* **Items from a dataset**:
——————————
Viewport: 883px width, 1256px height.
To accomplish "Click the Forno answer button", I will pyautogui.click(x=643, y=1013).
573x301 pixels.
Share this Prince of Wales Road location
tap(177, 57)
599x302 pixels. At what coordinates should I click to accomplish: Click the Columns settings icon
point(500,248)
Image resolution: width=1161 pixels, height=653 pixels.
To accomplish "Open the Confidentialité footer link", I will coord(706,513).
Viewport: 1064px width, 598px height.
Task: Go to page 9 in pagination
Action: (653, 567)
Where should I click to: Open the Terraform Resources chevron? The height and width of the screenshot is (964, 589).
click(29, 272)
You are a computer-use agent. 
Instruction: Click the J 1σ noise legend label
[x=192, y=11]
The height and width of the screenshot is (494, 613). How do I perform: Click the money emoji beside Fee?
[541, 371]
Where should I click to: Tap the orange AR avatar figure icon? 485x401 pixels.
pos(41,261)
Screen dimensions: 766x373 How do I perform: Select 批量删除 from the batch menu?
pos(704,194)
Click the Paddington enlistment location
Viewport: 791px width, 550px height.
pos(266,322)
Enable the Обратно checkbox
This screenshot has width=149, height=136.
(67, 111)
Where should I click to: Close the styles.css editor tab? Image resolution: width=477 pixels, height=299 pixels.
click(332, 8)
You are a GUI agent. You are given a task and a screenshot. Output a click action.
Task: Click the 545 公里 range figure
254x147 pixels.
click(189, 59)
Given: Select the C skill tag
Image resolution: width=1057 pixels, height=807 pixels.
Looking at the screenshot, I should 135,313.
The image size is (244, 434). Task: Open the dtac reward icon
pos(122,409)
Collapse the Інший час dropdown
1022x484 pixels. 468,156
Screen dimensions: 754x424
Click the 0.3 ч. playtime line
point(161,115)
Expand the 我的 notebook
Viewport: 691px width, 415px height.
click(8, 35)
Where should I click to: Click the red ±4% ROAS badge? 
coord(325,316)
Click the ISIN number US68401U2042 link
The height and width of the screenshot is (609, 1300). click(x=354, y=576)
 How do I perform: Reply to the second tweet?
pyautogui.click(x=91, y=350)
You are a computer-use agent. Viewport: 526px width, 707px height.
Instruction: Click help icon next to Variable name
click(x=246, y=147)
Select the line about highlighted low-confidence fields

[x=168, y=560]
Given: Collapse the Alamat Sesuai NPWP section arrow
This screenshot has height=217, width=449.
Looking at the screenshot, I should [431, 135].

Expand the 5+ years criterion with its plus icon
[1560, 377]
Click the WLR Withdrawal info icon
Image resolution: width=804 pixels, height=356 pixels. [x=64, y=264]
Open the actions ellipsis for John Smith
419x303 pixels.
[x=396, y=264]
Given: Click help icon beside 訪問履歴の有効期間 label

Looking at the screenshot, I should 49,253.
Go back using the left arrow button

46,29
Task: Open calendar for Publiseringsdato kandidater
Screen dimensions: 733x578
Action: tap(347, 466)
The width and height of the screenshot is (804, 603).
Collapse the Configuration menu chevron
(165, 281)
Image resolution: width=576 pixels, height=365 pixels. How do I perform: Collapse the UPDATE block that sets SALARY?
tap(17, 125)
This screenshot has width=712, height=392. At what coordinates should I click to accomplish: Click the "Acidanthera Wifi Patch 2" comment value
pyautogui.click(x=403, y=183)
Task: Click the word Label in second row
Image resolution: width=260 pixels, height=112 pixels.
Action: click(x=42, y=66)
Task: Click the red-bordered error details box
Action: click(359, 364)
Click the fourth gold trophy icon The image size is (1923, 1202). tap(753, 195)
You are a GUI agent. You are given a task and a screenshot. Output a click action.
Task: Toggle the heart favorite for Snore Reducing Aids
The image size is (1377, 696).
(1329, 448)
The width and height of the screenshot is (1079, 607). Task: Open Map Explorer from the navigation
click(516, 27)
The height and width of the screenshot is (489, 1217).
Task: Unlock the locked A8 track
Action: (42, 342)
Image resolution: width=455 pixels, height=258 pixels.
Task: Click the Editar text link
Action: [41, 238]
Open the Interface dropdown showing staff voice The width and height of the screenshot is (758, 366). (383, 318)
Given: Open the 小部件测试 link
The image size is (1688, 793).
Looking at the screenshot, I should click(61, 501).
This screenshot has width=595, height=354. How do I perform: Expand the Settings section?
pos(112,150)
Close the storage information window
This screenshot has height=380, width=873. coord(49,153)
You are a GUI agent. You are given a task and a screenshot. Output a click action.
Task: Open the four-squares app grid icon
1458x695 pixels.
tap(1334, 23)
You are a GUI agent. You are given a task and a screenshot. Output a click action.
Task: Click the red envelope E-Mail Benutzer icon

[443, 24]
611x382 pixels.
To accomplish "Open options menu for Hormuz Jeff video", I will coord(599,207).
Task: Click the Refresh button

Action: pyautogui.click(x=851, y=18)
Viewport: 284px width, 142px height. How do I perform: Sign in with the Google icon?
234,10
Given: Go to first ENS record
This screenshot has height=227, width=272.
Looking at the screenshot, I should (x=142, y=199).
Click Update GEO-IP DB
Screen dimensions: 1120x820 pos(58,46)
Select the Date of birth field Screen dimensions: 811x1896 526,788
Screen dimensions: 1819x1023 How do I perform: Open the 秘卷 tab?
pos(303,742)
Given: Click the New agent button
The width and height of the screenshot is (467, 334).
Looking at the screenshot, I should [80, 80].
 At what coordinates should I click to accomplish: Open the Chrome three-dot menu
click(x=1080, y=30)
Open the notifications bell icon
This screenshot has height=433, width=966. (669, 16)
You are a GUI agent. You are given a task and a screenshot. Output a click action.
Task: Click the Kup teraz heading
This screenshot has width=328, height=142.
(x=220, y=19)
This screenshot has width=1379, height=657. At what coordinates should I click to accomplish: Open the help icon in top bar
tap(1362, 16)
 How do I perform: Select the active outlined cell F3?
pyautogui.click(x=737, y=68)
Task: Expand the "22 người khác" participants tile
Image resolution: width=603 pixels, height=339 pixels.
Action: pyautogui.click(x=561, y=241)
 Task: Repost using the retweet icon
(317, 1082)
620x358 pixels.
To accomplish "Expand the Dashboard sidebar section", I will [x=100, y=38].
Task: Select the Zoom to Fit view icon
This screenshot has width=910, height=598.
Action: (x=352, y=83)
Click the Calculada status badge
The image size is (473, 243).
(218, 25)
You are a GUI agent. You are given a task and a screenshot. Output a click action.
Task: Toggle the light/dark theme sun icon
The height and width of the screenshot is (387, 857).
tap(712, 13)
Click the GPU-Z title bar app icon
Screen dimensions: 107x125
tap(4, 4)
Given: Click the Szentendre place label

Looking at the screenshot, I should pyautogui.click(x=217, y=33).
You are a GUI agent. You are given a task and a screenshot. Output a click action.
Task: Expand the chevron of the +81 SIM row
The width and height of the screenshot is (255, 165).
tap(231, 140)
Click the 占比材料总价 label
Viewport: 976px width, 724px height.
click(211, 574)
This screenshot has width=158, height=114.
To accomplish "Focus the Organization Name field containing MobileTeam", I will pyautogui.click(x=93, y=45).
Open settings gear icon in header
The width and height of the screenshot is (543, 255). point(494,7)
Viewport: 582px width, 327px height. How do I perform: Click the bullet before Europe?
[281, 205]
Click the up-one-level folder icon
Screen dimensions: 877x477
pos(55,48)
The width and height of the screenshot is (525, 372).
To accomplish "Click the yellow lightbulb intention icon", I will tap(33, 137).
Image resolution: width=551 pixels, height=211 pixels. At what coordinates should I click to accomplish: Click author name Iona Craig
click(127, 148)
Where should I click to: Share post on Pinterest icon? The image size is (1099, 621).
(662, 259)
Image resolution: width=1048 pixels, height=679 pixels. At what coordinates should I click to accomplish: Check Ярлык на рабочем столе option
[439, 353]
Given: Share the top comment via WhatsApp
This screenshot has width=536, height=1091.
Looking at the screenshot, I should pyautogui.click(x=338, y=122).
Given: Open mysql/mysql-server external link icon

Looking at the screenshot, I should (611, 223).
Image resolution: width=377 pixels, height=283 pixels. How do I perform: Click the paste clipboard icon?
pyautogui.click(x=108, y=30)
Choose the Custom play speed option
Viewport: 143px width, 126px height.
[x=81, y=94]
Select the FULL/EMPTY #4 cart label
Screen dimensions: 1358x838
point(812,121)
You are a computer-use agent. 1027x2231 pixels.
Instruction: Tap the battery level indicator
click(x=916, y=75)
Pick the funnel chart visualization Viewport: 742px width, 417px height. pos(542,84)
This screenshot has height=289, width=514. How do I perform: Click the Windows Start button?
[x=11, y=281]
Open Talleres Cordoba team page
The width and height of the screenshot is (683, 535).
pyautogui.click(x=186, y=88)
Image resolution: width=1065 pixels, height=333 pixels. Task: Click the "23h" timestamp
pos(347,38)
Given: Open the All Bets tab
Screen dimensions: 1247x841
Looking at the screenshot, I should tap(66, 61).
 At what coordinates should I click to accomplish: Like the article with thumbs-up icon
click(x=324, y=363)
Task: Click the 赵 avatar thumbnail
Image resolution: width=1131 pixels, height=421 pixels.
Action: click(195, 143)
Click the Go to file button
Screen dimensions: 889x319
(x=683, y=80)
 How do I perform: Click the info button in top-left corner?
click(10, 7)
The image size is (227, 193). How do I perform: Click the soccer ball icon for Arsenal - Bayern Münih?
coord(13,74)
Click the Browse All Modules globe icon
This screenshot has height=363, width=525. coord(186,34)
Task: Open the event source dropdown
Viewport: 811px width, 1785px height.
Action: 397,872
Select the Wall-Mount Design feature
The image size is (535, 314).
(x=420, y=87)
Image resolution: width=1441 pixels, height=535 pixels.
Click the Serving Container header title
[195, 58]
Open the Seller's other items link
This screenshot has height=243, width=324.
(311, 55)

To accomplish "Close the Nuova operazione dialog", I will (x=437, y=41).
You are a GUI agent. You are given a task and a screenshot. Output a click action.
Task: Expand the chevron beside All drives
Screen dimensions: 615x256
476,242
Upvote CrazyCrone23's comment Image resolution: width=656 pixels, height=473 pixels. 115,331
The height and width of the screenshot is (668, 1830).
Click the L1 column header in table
——————————
* **AIM OF THE TASK**:
Using the entries above, give again each line from the one containing "How do I perform: Click the info" through the last line, exactly and only those.

* **COMPLETED EXERCISE**:
 How do I perform: Click the info button in top-left corner?
click(10, 7)
The image size is (227, 193). How do I perform: Click the soccer ball icon for Arsenal - Bayern Münih?
coord(13,74)
Click the Browse All Modules globe icon
This screenshot has height=363, width=525. coord(186,34)
Task: Open the event source dropdown
Viewport: 811px width, 1785px height.
Action: 397,872
Select the Wall-Mount Design feature
The image size is (535, 314).
(x=420, y=87)
Image resolution: width=1441 pixels, height=535 pixels.
Click the Serving Container header title
[195, 58]
Open the Seller's other items link
This screenshot has height=243, width=324.
(311, 55)

To accomplish "Close the Nuova operazione dialog", I will (x=437, y=41).
You are a GUI agent. You are given a task and a screenshot. Output a click action.
Task: Expand the chevron beside All drives
Screen dimensions: 615x256
476,242
Upvote CrazyCrone23's comment Image resolution: width=656 pixels, height=473 pixels. 115,331
The height and width of the screenshot is (668, 1830).
Click the L1 column header in table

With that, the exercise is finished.